SAN DIEGO, CALIF.- Make no mistake, Ricardo Lara is a popular legislator in Sacramento.
Though some agree he endorses far left positions for undocumented immigrants, Lara has established himself as a champion for their rights.
Fitting since Lara was raised by Mexican immigrants in East Los Angeles, which he now represents as state senator for District 33.
In 2012, Lara became the first openly gay person of color to be elected to the California State Senate.
Lara recently chaired the influential Senate Appropriations Committee and notably authored the Health for All Kids Act, which Gov. Jerry Brown signed in 2015, to extend Medi-Cal to undocumented children. He has passed legislation for cleaner air and to protect the civil rights of Californians. Author of the Super Pollutant Reduction Act (Senate Bill 1383) in 2016, the bill created the nation's toughest law on black carbon, methane, and fluorocarbons that contribute to global warming.
Lara is an advocate for single-payer health care in California and authored a bill that the state Senate approved in 2017 to establish such a system.
Indeed Lara’s bid for insurance commissioner has highlighted his continued support for universal health care, “Every student is going to confront our broken healthcare system, where we overpay for the most basic care,” Lara recently noted. “I believe healthcare should be a right for everyone, which is why I will support universal coverage.”

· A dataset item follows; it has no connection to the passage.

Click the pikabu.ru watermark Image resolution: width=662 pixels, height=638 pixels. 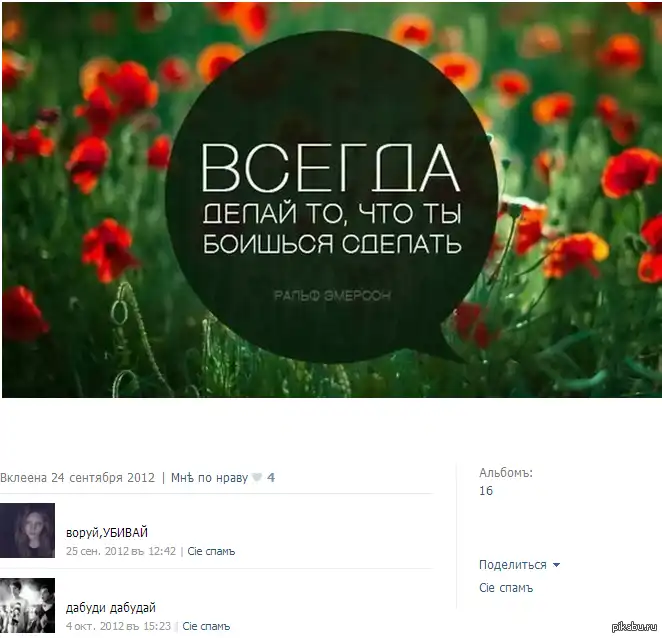[635, 627]
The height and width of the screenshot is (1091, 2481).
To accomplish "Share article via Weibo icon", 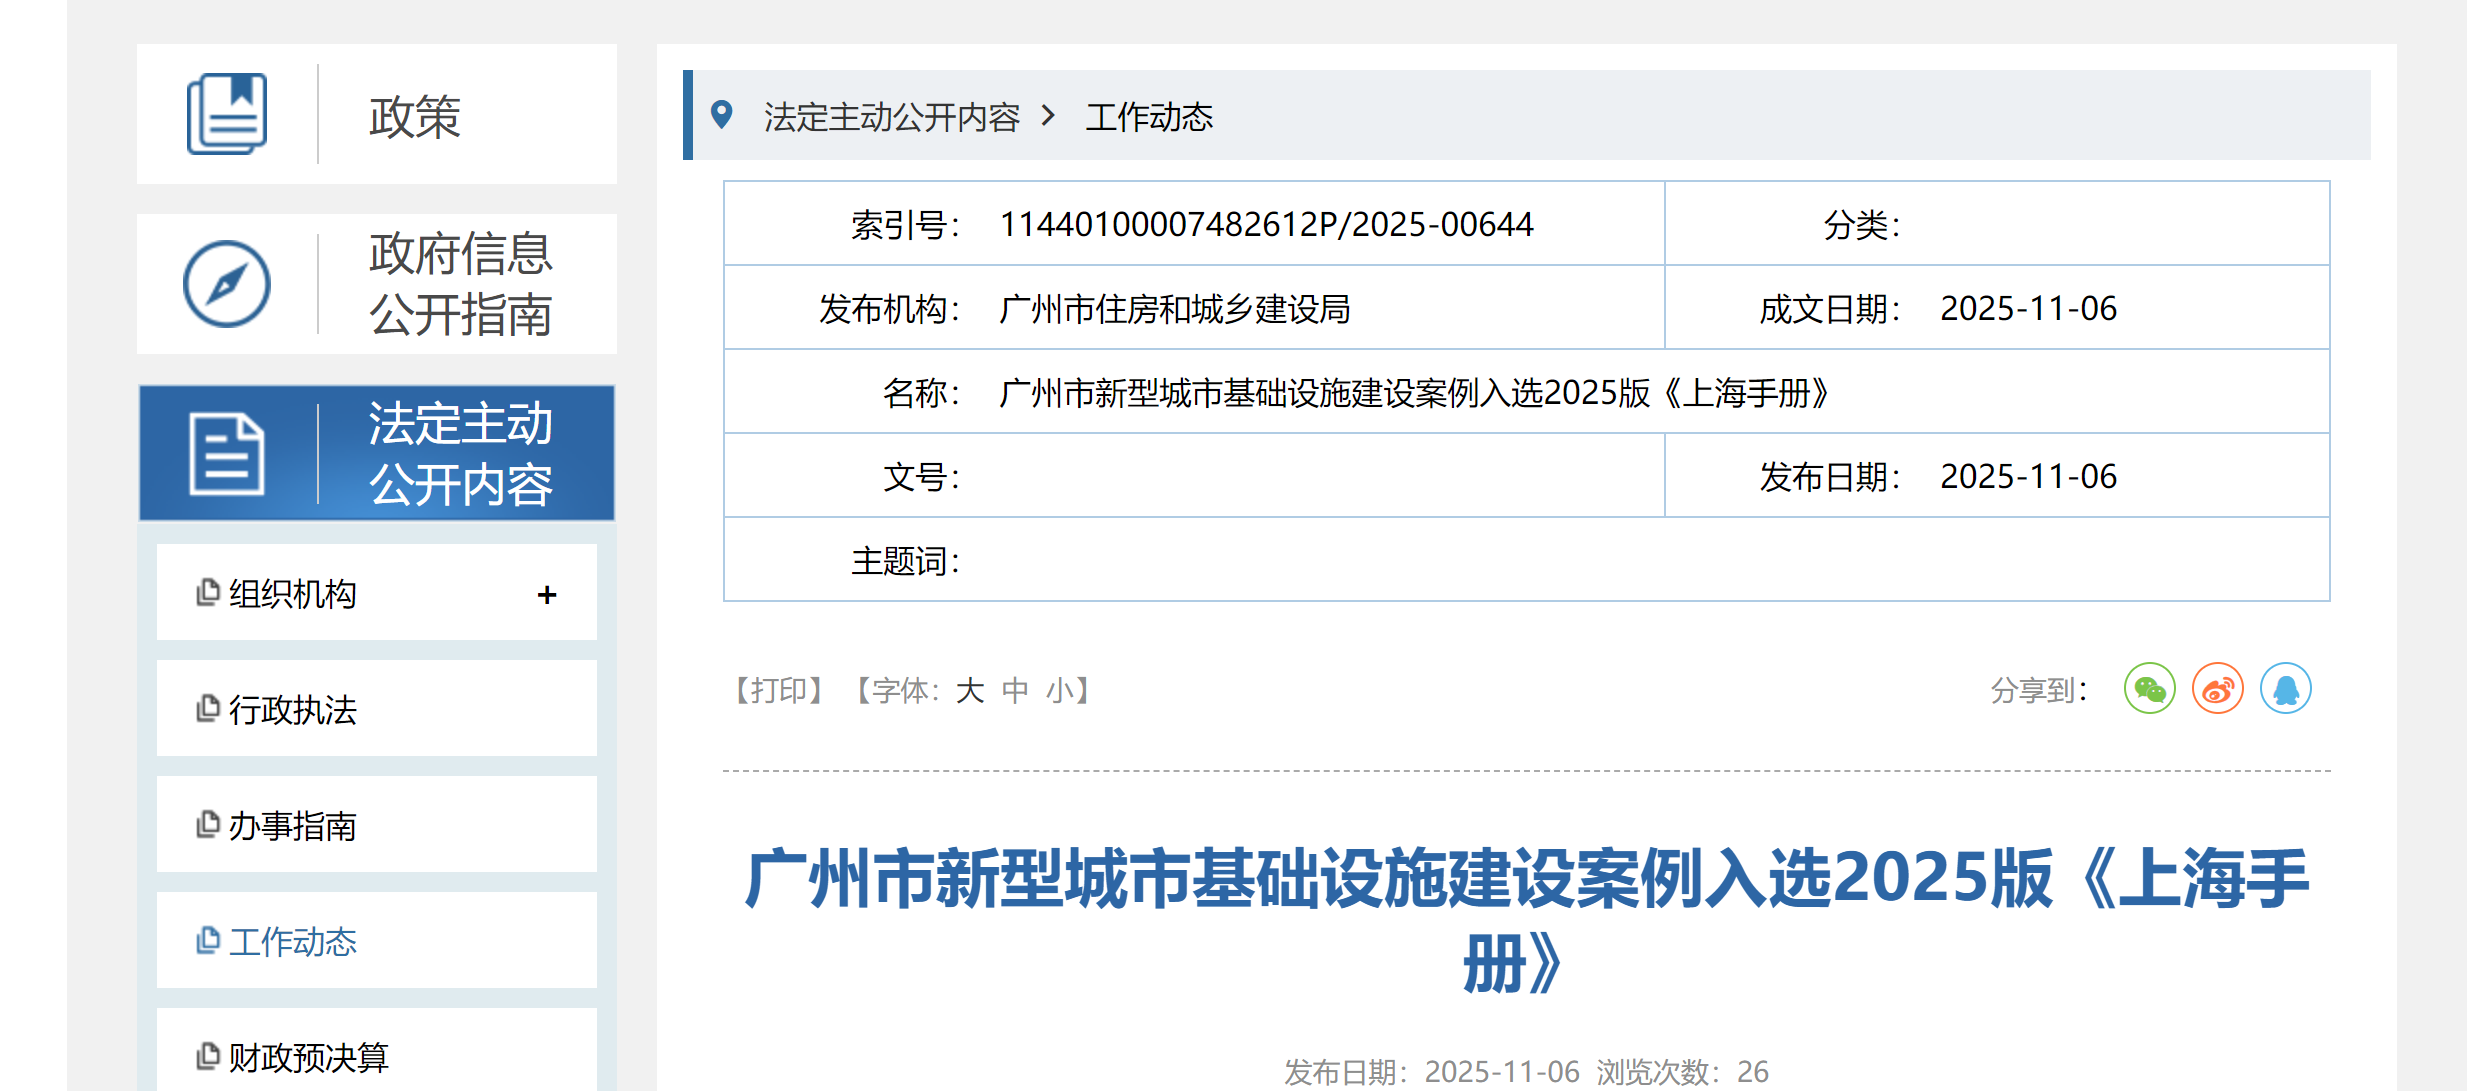I will [x=2217, y=689].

Lara's platform as described on his campaign site, includes health care, education, the environment, LGBTQ+ equality and other progressive issues.
Lara has garnered endorsements from several of the best-known political actors in California, including U.S. Sen. Kamala Harris, Gov. Jerry Brown and Lt. Gov. Gavin Newsom.
Unusual Ad Campaign
This week Lara began airing an unusual ad that repeats one of Poizner’s anti-illegal immigration commercials from 2010 when he ran for Governor.
Lara is using the spot to point out Poizner “was a registered Republican until right before the race for Insurance Commissioner,” Lara said in an interview. “He ran on a record to divide us, and now he flips on those issues.”
The 43-year-old Lara sees his time as a Democratic legislator as a plus in his bid for insurance commissioner. The office “touches the life of every Californian,” Lara said. “My record speaks for itself for its commitment to consumer protection. I’ve taken on difficult issues in the Legislature and brought people together to find a solution.”